*** Records shown Section Begins ***
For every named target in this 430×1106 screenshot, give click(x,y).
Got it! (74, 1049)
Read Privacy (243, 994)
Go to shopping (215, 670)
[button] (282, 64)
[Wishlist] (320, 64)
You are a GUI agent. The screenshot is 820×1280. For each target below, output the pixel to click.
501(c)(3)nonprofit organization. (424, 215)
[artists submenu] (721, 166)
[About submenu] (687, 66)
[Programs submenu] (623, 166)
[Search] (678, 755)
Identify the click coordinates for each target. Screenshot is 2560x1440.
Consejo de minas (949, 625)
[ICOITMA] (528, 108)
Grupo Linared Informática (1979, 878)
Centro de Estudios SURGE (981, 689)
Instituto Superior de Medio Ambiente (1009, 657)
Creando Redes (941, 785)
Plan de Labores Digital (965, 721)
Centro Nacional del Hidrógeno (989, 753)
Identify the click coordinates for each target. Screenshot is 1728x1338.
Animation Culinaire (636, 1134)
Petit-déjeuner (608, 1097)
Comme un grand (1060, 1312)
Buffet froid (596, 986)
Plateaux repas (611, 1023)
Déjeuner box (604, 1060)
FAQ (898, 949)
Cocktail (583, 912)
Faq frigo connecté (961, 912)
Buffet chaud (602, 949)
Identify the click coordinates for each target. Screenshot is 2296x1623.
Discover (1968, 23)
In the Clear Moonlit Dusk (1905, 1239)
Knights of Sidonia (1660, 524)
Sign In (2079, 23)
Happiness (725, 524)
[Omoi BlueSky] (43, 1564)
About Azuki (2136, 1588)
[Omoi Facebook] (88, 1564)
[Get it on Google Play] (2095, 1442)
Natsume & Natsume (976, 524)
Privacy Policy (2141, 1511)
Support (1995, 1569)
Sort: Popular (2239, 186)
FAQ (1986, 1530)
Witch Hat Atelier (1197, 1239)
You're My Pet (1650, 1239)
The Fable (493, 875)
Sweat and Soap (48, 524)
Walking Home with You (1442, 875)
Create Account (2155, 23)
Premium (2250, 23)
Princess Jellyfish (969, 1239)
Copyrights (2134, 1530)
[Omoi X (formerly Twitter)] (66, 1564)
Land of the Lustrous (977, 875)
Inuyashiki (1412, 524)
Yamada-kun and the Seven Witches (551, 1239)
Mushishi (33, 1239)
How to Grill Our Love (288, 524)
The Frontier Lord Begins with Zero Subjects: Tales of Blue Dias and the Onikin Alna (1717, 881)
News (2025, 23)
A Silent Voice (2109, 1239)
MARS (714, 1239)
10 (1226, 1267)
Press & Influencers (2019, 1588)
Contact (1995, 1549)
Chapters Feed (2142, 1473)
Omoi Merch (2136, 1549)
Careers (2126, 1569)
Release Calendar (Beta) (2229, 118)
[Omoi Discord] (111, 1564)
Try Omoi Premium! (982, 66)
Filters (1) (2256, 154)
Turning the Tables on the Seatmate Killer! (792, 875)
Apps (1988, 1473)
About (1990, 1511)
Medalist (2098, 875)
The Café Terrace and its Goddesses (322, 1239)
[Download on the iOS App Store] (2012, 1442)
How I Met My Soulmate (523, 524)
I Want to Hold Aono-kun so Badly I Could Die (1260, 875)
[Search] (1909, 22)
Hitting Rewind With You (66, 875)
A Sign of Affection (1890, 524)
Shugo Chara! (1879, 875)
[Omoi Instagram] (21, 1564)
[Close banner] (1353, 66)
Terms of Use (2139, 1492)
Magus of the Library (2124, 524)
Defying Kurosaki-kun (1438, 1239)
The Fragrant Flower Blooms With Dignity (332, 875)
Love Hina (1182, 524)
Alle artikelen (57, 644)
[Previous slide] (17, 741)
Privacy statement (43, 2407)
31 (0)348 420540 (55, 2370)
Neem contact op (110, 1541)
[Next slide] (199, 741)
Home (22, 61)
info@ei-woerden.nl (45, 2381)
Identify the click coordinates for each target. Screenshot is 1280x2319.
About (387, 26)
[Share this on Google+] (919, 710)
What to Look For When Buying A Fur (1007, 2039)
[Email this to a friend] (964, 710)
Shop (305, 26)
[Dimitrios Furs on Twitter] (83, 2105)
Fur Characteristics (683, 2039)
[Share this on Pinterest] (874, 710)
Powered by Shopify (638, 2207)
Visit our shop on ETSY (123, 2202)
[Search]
*** Records shown Section Ends ***
(Goal of the exercise): Would you copy, unchanged, the stretch of the records above that begins at the line containing "[Get it on Google Play] (2095, 1442)" and ends at the line containing "[Close banner] (1353, 66)", and only that?

(Written solution):
[Get it on Google Play] (2095, 1442)
Natsume & Natsume (976, 524)
Privacy Policy (2141, 1511)
Support (1995, 1569)
Sort: Popular (2239, 186)
FAQ (1986, 1530)
Witch Hat Atelier (1197, 1239)
You're My Pet (1650, 1239)
The Fable (493, 875)
Sweat and Soap (48, 524)
Walking Home with You (1442, 875)
Create Account (2155, 23)
Premium (2250, 23)
Princess Jellyfish (969, 1239)
Copyrights (2134, 1530)
[Omoi X (formerly Twitter)] (66, 1564)
Land of the Lustrous (977, 875)
Inuyashiki (1412, 524)
Yamada-kun and the Seven Witches (551, 1239)
Mushishi (33, 1239)
How to Grill Our Love (288, 524)
The Frontier Lord Begins with Zero Subjects: Tales of Blue Dias and the Onikin Alna (1717, 881)
News (2025, 23)
A Silent Voice (2109, 1239)
MARS (714, 1239)
10 (1226, 1267)
Press & Influencers (2019, 1588)
Contact (1995, 1549)
Chapters Feed (2142, 1473)
Omoi Merch (2136, 1549)
Careers (2126, 1569)
Release Calendar (Beta) (2229, 118)
[Omoi Discord] (111, 1564)
Try Omoi Premium! (982, 66)
Filters (1) (2256, 154)
Turning the Tables on the Seatmate Killer! (792, 875)
Apps (1988, 1473)
About (1990, 1511)
Medalist (2098, 875)
The Café Terrace and its Goddesses (322, 1239)
[Download on the iOS App Store] (2012, 1442)
How I Met My Soulmate (523, 524)
I Want to Hold Aono-kun so Badly I Could Die (1260, 875)
[Search] (1909, 22)
Hitting Rewind With You (66, 875)
A Sign of Affection (1890, 524)
Shugo Chara! (1879, 875)
[Omoi Instagram] (21, 1564)
[Close banner] (1353, 66)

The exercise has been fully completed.